O tratamento exclusivo por VH, nos casos de pouca a moderada quantidade de material, também já foi descrito por Cohen et al (2001), Dankert et al ( 2008) e Faivre et al (2009).

Em VH a boa visibilidade da cavidade uterina ao final do procedimento é quase essencial para determinar o sucesso do tratamento. Esta visualização foi alcançada em 93,60 % dos casos de nosso estudo. Os cinco (6,40%) casos em que não se conseguiu essa boa visibilidade ocorreram por conta das dimensões aumentadas do útero e da presença de sangramento profuso. Avaliando retrospectivamente podemos concluir que estes casos seriam uma possível contra-indicação do tratamento vídeo histeroscópico. Não encontramos esse dado em nenhum trabalho publicado até o momento.

Dentre todos os casos em que ocorreu dificuldade de boa visualização da cavidade uterina ao final da VH, com má visualização da cavidade uterina ao final da VH, três estavam com cavidade uterina normal. Uma mulher não retornou para revisão, e apenas uma apresentou restos após a VH, sendo resolvido com uma segunda VH. Apesar de não haver uma boa visão da cavidade uterina ao final do procedimento, em apenas um caso dos 78 revistos, não obtivemos sucesso na primeira VH (complicada pela ocorrência de sobrecarga hídrica).

Apenas uma das 78 mulheres do estudo não obteve resolução completa pela primeira VH, pois o procedimento teve de ser suspenso devido à complicações clínicas (sobrecarga hídrica). Neste caso houve necessidade de dois procedimentos por VH para o esvaziamento completo da cavidade uterina, porém, era um caso já complicado por três curetagens prévias a VH.

Comparando o resultado dos dois exames histopatológicos que não concordaram com o exame de VH, podemos sugerir que as alterações da gestação sobre o endométrio, sobre formações polipoides e sobre nódulos miomatosos submucosos, além das alterações provocadas pelo tempo de retenção dos tecidos (inflamação, degeneração, calcificação), podem parecer sinais de restos ovulares ou placentários à VH. Também o procedimento de lavagem e aspiração que ocorre durante a VH pode ser suficiente para retirar o material necrótico e a fibrina que estava depositada sobre o material retido retirado, explicando a ausência de tecido trofoblástico demonstrada no exame histopatológico.

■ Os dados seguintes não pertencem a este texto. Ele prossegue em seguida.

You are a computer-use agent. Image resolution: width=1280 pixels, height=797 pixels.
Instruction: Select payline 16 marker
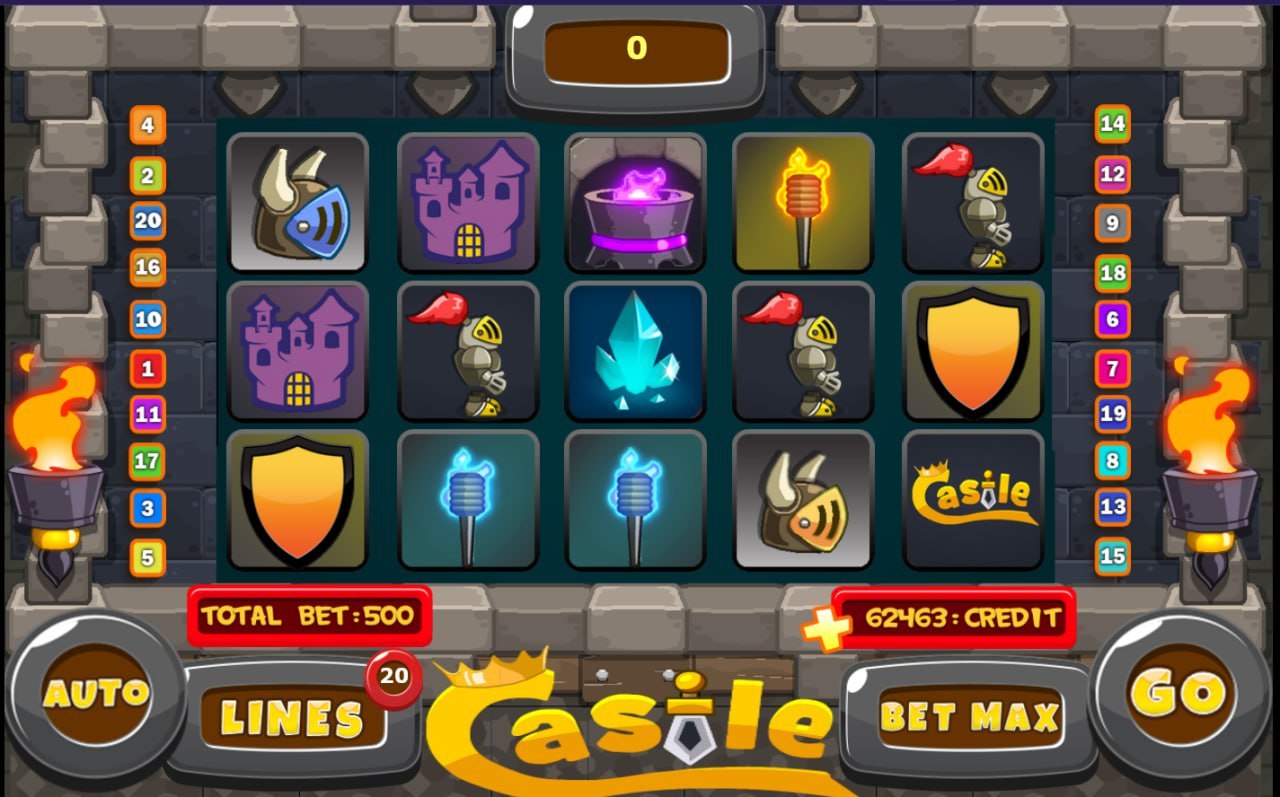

Quando avaliamos o resultado da revisão tardia, tivemos 04 (9,10%) exames alterados. Dois casos de sinéquias, um caso de permanência de restos e um de endometrite.

Analisando os dois casos de sinéquias, na revisão pós VH, observamos que essas duas mulheres tinham sofrido mais manipulação úterina, além do tratamento por VH: elas tinham sido submetidas a mais de uma curetagem uterina para resolução de RTT e posteriormente foram submetidas à VH. Nesses casos todas as sinéquias eram leves, e foram liberadas durante o exame de revisão histeroscópico. Ou seja, os únicos casos de sinéquias pós VH já haviam sido descritos no exame diagnóstico devido à manipulação uterina anterior, não sendo causados pela VH. O único caso de endometrite, já havia sido diagnosticado na primeira VH e o tratamento teve de ser repetido.